Inmediatamente aparecieron unos veinte porotos en la mesa y me di cuenta de que nadie pensaba en cocinarlos. Eran muy pocos, parecían porotos viejos y me producían una mezcla de admiración y fastidio. Alguna virtud que yo no conocía deberían tener para que mi papá se dignara manipularlos.
Yo también aprendí a manejarlos y hasta les cobré cierto aprecio: el que reunía más porotos, ganaba. En el mejor de los casos, los porotos eran aliados, trabajaban para uno. En el peor, era tan miserable ese conjunto de porotos viejos que uno realmente no podía enrostrarles nada.
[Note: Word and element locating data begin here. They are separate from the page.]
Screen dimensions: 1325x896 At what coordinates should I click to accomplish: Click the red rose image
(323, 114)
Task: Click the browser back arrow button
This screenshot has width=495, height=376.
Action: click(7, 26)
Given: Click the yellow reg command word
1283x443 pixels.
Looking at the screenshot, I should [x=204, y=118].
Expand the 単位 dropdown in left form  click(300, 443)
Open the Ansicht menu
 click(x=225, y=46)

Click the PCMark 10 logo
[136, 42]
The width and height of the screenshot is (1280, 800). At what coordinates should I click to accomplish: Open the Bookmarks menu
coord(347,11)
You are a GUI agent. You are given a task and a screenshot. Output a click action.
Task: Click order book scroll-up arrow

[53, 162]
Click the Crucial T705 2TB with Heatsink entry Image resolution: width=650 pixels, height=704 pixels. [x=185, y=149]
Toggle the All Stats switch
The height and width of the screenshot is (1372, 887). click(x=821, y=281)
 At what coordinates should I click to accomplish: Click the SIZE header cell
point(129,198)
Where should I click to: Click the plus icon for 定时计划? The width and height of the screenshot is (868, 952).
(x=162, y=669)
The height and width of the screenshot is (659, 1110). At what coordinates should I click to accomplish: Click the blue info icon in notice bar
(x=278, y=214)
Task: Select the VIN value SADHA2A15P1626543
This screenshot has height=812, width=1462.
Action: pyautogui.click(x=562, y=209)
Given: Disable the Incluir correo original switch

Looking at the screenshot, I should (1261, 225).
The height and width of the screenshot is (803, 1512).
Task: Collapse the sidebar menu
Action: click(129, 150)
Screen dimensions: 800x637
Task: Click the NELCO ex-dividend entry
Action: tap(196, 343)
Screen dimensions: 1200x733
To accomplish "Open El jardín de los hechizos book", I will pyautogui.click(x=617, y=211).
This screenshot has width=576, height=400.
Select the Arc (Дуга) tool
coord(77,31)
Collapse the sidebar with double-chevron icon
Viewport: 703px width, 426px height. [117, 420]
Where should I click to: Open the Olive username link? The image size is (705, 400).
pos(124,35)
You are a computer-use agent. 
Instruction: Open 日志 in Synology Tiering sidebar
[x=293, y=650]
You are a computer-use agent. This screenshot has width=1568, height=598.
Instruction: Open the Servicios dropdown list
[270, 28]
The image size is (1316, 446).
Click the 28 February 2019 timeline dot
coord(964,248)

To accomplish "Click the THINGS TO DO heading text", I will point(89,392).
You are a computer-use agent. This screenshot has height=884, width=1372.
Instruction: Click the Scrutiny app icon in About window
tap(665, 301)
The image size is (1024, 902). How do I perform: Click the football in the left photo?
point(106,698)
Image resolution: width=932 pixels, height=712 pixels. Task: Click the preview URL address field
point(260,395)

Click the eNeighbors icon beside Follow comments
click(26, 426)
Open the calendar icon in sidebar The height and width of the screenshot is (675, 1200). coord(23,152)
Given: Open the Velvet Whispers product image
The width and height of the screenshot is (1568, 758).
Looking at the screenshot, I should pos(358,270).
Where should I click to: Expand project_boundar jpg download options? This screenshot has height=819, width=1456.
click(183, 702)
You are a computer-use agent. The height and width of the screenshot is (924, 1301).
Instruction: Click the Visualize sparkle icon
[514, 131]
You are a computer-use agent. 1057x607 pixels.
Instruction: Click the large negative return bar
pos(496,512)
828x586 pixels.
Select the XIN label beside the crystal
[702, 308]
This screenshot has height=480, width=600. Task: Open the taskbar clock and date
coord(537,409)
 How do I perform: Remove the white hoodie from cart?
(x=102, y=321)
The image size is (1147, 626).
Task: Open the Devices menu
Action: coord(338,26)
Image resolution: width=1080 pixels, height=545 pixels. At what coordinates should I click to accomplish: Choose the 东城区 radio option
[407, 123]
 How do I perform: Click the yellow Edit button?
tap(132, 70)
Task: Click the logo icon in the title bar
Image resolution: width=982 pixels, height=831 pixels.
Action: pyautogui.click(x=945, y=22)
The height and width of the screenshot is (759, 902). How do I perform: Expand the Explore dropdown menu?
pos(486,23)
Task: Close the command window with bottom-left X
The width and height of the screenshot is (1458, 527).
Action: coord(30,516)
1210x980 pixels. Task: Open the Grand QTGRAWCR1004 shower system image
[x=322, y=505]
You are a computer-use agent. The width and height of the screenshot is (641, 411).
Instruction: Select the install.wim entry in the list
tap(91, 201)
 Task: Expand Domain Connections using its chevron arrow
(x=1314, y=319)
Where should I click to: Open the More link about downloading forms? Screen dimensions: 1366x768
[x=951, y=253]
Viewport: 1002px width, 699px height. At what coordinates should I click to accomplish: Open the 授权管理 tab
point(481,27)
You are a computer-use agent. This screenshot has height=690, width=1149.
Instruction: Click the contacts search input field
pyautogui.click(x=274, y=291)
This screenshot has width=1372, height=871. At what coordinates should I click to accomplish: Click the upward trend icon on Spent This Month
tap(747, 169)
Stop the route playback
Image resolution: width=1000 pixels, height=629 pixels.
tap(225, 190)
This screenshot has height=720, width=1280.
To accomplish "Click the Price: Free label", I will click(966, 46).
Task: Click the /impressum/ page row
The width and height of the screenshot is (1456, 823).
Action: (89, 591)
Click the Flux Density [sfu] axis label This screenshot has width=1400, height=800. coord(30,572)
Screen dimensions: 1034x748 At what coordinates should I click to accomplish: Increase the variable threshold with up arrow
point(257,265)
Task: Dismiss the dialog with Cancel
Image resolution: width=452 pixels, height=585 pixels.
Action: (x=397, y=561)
Además sería una regla importante jugar por porotos; desde hacía siglos todos los hombres vendrían jugando a las cartas por porotos; sin ellos, el juego no serviría de nada, eran la moneda de las cartas.
Pero un día los porotos desaparecieron, no se los encontraba por ningún lado. Entonces mi papá dijo:
–Vamos a jugar por maíces. Es lo mismo.
–No –dije yo protestando–, por maíz yo no juego.
Era el colmo, ese juego había perdido toda seriedad. Además si lo que correspondía eran porotos, los maíces eran una perversión y una de dos: o ese juego era tan inoperante y tonto que uno podía hacer lo que le daba la gana, o a lo mejor jugar con maíces era un delito, una infracción, algo que podía tener algún castigo.
Y por un tiempo no me gustó más jugar a las cartas. Un año después, jugaba para ganar.